La chronique de Roger-Pol Droit. De la vérité en démocratie
Chacun diffuse aussitôt, largement, ce qui lui passe par la tête. Dans l’instant, il se trouvera approuvé et relayé par tous ceux qui ont même lubie, même folie, même amour ou même haine. Alors, le bruit court que nous aurions basculé dans une époque tout autre, un nouveau régime de discours et de vérité. Fini, dit-on, le vieux consensus relatif à la réalité objective. Terminée, poursuit-on, l’antique conviction que les faits sont têtus et qu’ils se distinguent des interprétations.
Contraintes abolies et amarres larguées
Désormais, nous serions dans l’ère d’après, celle de la postmodernité et de la « post-vérité » – post-truth, déclaré « mot de l’année », en 2016, par les respectables Oxford Dictionaries. Ces expressions ne désignent pas simplement une succession chronologique. Elles disent avant tout les contraintes abolies et les amarres larguées. « Vrai » et « faux » ne se distingueraient pas plus, dorénavant, que nuances de gris ou affaires de goût. Voilà une monstrueuse débâcle de la pensée. Soutenue par grand nombre d’imbéciles, voire par quelques intelligences égarées, elle est intellectuellement toxique. Et, surtout, politiquement désastreuse. Article réservé à nos abonnés
C’est ce que montre dans son nouvel essai, La Faiblesse du vrai, la philosophe Myriam Revault d’Allonnes. Elle y rappelle combien, notamment depuis le référendum sur le Brexit et l’élection de Donald Trump, le paysage de l’actualité est envahi et pollué par les « fake news », locution qu’il est malaisé de traduire. Car elles sont différentes des « fausses nouvelles ». Plutôt que des informations illusoires ou des erreurs de fait, ce sont des mensonges purs et simples. Mais qui ne sont plus assumés ni dénoncés comme tels. Les traquer est donc un devoir. Y consentir serait donc un naufrage. Reste que pareille politesse élémentaire de l’information ne saurait suffire. Car la question est autrement complexe. Car il s’agit de comprendre ce que menace, de notre vie commune, ce chambardement des évidences.
Probable et vraisemblable
Ce qui est en jeu, fondamentalement, ce sont les relations entre vérité et politique. Elles ont suscité, depuis l’Antiquité, deux grands modèles philosophiques opposés, souligne Myriam Revault d’Allonnes. Le modèle de Platon, et sa postérité jusqu’à nos jours, met aux commandes une vérité absolue. Tout doit alors se soumettre à la vérité, unique et idéale. Les risques sont connus : dictature de la vertu, pureté totalitaire, autoritarisme et conformisme. A l’opposé, le modèle d’Aristote insiste sur le rôle central de la contingence et des décisions humaines. Dès lors, dans ces antagonismes permanents et ces désaccords inévitables qui forment l’essence même du politique, ce qui compte est le probable plutôt que le certain, le vraisemblable plutôt que le vrai, la puissance de convaincre plutôt que celle de connaître.

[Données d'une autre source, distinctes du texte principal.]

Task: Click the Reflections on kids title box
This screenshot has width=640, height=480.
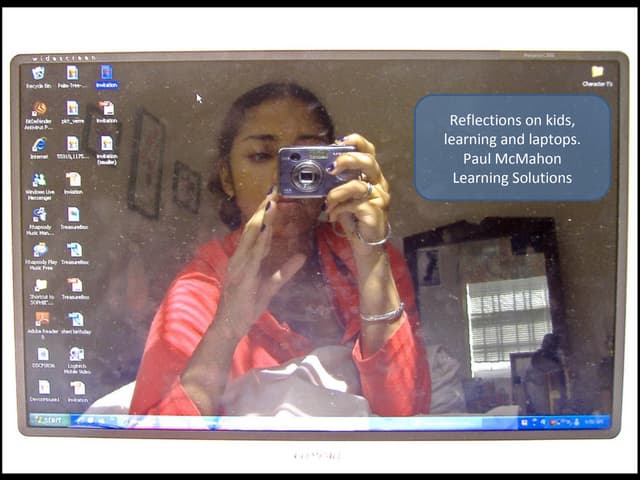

Avec clarté et pertinence, la philosophe – professeure à l’Ecole des hautes études en sciences sociales, bien connue pour ses nombreux travaux de philosophie politique – éclaire ce que la vérité risque quand elle devient collective et disputée sans être pour autant abandonnée aux fluctuations des tocades individuelles. La place de la fiction n’est pas oubliée, mais elle ne vient pas remplacer la vérité. Ainsi les utopies proposent-elles des mondes alternatifs, qui peuvent inciter à de nouvelles actions. Elles n’imposent pas des « faits alternatifs » qui tétanisent la logique, empêchant de penser et d’avancer.